I've a sneaking suspicion it's an ego thing - reel you in until they're satisfied that they are indeed awesome Hmm and then back off because they don't need the validation any more?

CarrotMuncher · 19/06/2016 18:14

But it was literally within minutes sky - which is what I totally don't get!

One minute he's saying things like 'that would require another date' and talking about said 'other date' (he made a comment about if he does the French plait would he get a head rub in return) ... And then when I say yeah the response is that?? Wha? How?

HandyWoman · 19/06/2016 18:26

WTAF? One minute he's sending you PICTURES OF HIS DAUGHTER (sorry, shouting....) then he's telling you he's done? What emotionally incontinent fuckwittery is this? Confused

Er... it's a delete and block from me... the words 'bullet' and 'dodged' spring to mind. Hurtful though, very hurtful.

FlowersWineCake for Carrot

CarrotMuncher · 19/06/2016 18:31

Urgh. I messaged again. My sister told me to just do it.

I tried to keep it light hearted so if it was some sort of odd joke then it wouldn't be mega awkward.

If I don't get a reply to this one I'm locking my phone in a cupboard or I'll spend all night staring at it!!

PrizeyPrize · 19/06/2016 18:44

Thanks Handy (if calorie intake is an indication of looking after myself then I've been pampering myself this weekend. Grin)
Carrot I had exactly the same last week with MrGif....so so weird. Literally hours of messaging every night, talking about how we'd look together, what we wanted from a relationship, asking me loads of questions, how he definitely wanted to meet....then suddenly a complete ghosting....I will never understand how mens minds work. I know how you feel and surprisingly it is really hurtful, Such a waste of time and emotion.

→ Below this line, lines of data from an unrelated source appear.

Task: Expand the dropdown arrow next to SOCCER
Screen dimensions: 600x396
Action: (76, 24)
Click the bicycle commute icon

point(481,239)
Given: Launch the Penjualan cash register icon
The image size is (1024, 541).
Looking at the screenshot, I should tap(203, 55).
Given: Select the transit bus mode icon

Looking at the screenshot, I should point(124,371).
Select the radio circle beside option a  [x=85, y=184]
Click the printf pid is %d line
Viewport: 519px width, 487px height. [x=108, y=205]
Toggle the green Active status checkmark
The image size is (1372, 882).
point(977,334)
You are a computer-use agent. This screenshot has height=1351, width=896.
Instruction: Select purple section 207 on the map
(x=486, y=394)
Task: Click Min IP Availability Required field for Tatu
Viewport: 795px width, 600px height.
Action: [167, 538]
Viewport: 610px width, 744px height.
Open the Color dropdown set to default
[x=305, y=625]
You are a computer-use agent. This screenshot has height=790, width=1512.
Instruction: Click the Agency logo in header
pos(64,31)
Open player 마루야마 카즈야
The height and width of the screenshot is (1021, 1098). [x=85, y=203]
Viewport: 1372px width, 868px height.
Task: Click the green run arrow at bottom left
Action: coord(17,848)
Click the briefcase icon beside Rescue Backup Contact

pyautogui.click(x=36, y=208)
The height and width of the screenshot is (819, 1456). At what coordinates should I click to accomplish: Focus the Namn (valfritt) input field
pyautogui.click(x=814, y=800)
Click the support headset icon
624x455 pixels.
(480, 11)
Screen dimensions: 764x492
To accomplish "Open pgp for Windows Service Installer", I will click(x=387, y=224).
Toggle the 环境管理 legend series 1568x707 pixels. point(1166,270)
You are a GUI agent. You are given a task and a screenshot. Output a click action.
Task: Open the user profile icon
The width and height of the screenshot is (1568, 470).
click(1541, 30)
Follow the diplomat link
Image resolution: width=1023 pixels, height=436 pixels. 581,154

CarrotMuncher · 19/06/2016 19:31

Sooooo..

Without going into too much detail even though I know none of you know him/me hahaha... He has basically just confessed to me that he can't... dtd. For medical reasons. I don't know much more than that. It came about because the other day I invited him over this weekend and he was really sketchy about it. 'Dunno what im doing, might be going out, think my daughters with me that night' etc etc

I made a joke comment during the conversation about how I was horrifically hungover and that I blamed him because if he'd come over then my friends and 2 bottles of wine wouldn't have!! He just said 'yes but I couldn't' ... Then shortly after I got the fateful text. Hmmmmm what to do.

HandyWoman · 19/06/2016 19:36

Ooh my gawd... Have you guys got it on at all? Wow. Some thinking to do....

Confused
CarrotMuncher · 19/06/2016 19:44

A bit of touchy feel so he's obviously not completely broken. I live with all my family so a busy household, and he is staying with his mum while he buys a house, so we haven't really had the opportunity!

Think I kind of need to know what it is before I can make any decisions... Are we talking forever orrrrrrrrr?

prizeyprize · 19/06/2016 20:31

carrot is this the 40 year old Virgin? Now he's saying he can't. At all? Ever? ConfusedShock

CarrotMuncher · 19/06/2016 20:58

No prizey I think that was someone else.

He hasn't said how long. I don't feel like I can ask especially over text, it doesn't seem appropriate. I don't know whether it's some condition that's curable and he just has it at the moment or whether he will never be able to? Arrrrrgh

CarrotMuncher · 19/06/2016 21:03

I think I have an inkling what it might be from what he's said but I feel bad about outing myself even though the chance of him reading this is practically non existent!!!